| Assignment |
Would you return, word for word, the lines of the data below from the line with "Task: Click the horizontal" through the line with "Task: Go to Tasks checklist icon", and no others?

[Data extracted from a collection]
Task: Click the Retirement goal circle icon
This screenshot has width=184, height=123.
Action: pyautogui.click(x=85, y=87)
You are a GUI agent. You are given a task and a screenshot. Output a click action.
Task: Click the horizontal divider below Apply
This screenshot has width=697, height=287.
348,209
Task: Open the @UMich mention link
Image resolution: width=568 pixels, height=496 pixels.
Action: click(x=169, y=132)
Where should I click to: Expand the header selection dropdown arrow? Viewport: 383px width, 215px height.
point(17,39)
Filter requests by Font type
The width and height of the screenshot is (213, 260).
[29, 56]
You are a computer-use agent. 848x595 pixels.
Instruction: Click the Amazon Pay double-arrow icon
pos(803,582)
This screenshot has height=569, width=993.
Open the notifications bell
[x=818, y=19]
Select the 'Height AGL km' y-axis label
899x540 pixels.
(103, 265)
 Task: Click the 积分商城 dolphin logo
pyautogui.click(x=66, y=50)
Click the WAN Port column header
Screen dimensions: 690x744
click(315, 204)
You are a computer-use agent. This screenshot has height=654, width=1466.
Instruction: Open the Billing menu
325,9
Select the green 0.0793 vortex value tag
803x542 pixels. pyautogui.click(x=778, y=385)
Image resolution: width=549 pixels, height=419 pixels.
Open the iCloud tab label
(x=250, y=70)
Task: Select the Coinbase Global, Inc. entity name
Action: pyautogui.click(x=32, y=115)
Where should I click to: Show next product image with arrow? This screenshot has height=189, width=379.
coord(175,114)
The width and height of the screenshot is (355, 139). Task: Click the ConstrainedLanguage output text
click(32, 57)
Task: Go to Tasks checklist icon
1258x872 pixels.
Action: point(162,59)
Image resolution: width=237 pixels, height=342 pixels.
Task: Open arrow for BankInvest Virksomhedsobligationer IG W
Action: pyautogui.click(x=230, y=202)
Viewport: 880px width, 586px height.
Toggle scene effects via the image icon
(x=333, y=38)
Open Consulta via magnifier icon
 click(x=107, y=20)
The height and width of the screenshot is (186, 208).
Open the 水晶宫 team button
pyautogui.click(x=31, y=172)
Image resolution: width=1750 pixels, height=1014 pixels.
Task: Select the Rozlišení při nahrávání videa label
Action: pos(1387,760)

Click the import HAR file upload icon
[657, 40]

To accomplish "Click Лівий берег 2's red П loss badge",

| Response for this exercise |
Task: Click the horizontal divider below Apply
This screenshot has width=697, height=287.
348,209
Task: Open the @UMich mention link
Image resolution: width=568 pixels, height=496 pixels.
Action: click(x=169, y=132)
Where should I click to: Expand the header selection dropdown arrow? Viewport: 383px width, 215px height.
point(17,39)
Filter requests by Font type
The width and height of the screenshot is (213, 260).
[29, 56]
You are a computer-use agent. 848x595 pixels.
Instruction: Click the Amazon Pay double-arrow icon
pos(803,582)
This screenshot has height=569, width=993.
Open the notifications bell
[x=818, y=19]
Select the 'Height AGL km' y-axis label
899x540 pixels.
(103, 265)
 Task: Click the 积分商城 dolphin logo
pyautogui.click(x=66, y=50)
Click the WAN Port column header
Screen dimensions: 690x744
click(315, 204)
You are a computer-use agent. This screenshot has height=654, width=1466.
Instruction: Open the Billing menu
325,9
Select the green 0.0793 vortex value tag
803x542 pixels. pyautogui.click(x=778, y=385)
Image resolution: width=549 pixels, height=419 pixels.
Open the iCloud tab label
(x=250, y=70)
Task: Select the Coinbase Global, Inc. entity name
Action: pyautogui.click(x=32, y=115)
Where should I click to: Show next product image with arrow? This screenshot has height=189, width=379.
coord(175,114)
The width and height of the screenshot is (355, 139). Task: Click the ConstrainedLanguage output text
click(32, 57)
Task: Go to Tasks checklist icon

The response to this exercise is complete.